* **Required tasks**:
1/ Answer these questions using the conversation about law firm case management software.
(a) What concept does Allan Mackenzie say any law firm needs, regardless of its size?
(b) What does Adriana Linares say is the biggest security issue she usually sees?
(c) On which devices does Allan Mackenzie say the calendar entry might pop up?
2/ Carry on the conversation about law firm case management software from the point where it stops.

Allan Mackenzie: Exactly, the he versus she problem. And or again, you’ve got the old address that just hasn’t been updated. So that’s one aspect of it. The next part of it is that all of the normal features that you would use in Outlook or GMail or whatever calendaring system you’ll use, you can create your own calendar entries, but you touch them to the matter. And therefore, another thing that is required of any law firm, whether it be one person, two people or more, is the concept of a docket. What is the firm responsible for doing today? And if you try to look at individual calendars, you can’t always call that. But if you link that one appointment entry or that trial appearance or due date to a case, you can produce a list of what the firm is required to do today. And if one of those parents decides to take that retirement day a day early, the firm still knows that somebody has to make an appearance in court today.
Adriana Linares: That’s amazing. So let’s recap real quick. Sounds like in a modern case management program, that shouldn’t be very expensive and you can get web-based, which we like, because security has long been vetted; ethical issues have been discussed to the hilt, and the Florida Bar and ethical opinions, everything has already come out. As long as you’re doing your due diligence and you understand what you’re using and you’ve vetted the company, it’s okay to use this stuff, right? So we know that web-based case management programs are fine and good for lawyers to use. We know that they have better security, probably better than the average law firm can muster up with all sorts of money and resources and hardware and software. I thin kthe biggest issue that I usually see there is poor passwords. So we’ve got good security, we’ve got web-based access from everywhere, probably on any device. I’d imagine most of them have mobile versions, right?
Allan Mackenzie: Oh, that’s a beautiful discussion and it goes hand and glove with the same concept of this calendar item. Because if the billing portion of your firm is part of this, then rather than remembering to go and enter a time entry for the meeting that you just took, what if the calendar entry that just popped up on your screen – either on your phone or your iPad or the screen on your desk – said that this meeting is here, would you like me to bill it for you-
Adriana Linares: To this client and matter number.
Allan Mackenzie: Exactly, with your rate or the description of the activity’s rate-
Adriana Linares: Or the rate for that matter. Because you can set up each individual matter-
Allan Mackenzie: Or the rate for that matter, or the rate for the client.
Adriana Linares: For that client. Right, very good.

* **Record set**:
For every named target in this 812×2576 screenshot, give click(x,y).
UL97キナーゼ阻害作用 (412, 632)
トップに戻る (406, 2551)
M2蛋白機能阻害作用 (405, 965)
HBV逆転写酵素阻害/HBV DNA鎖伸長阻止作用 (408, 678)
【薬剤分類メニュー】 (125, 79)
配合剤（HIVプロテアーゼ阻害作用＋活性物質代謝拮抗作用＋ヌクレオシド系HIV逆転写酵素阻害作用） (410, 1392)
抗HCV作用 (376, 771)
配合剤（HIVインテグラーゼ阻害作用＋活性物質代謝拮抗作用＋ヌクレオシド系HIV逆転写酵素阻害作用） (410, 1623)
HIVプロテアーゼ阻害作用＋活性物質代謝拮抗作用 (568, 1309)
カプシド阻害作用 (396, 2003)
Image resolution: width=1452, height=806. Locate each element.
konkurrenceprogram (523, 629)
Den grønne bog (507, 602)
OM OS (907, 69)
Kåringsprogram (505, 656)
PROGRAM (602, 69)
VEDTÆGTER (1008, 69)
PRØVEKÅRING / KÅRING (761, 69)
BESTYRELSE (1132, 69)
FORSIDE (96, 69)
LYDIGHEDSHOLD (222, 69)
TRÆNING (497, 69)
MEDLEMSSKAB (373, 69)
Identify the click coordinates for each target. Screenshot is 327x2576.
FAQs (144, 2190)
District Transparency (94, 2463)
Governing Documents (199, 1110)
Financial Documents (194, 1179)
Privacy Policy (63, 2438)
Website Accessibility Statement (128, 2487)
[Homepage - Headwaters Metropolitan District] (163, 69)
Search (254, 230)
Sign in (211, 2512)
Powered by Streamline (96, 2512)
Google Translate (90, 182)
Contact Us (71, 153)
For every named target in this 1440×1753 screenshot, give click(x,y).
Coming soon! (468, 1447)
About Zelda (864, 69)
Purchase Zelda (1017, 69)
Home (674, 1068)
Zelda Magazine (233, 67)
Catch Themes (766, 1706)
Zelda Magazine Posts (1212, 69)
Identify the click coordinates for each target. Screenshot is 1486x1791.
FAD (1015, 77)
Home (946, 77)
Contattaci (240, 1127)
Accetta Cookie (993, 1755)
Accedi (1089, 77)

* **Responses for each task**:
1/
(a) The concept of a docket.
(b) Poor passwords.
(c) A phone, an iPad, or the screen on your desk.

2/
Allan Mackenzie: So what a lot of people have heard from us over the years is that loss of billing – my favorite word from one of the attorneys – non extemporaneous billing. You lose as much as thirty percent in a year by forgetting to add ten minutes for something you did. And in the end, you can practically pay for the systems by the amount of money you suddenly discovered in billing that hasn’t happened. And unfortunately, which I still have a very hard time convincing attorneys to do is even if they’re working on contingency cases, is not only should they enter time even if it’s not billed, for the purpose of showing a judge how much their time is worth-
Adriana Linares: Or just knowing what the most profitable types of cases are.
Allan Mackenzie: Exactly. We have a flat fee on this kind of a case, but young associate spent forty hours more on it than we had expected. So suddenly, I’m understanding why we have a cash flow issue is because we’re spending way too much time on this practice area. It isn’t working for us the way we’re billing it. And on a side note, I’m so glad you brought it up about the security of it. One of our colleagues, Ben Shore, just posted yet another state where the state is now saying that – either the Bar Association or the state – is saying that you as an attorney can not claim ignorance about technology.-
Adriana Linares: Technology competence. Florida’s about to do the same thing.
Allan Mackenzie: Exactly. You are responsible, because if you’re going to bother to send somebody an email, you darn well better know what the risks are of attaching a document to it. And I’ve worked in several states where I’ve worked with some pretty petrified attorneys – bless their hearts – who suddenly can no longer walk a piece of paper over to the courthouse because they’re no longer allowed to do that anymore. That’s a shock.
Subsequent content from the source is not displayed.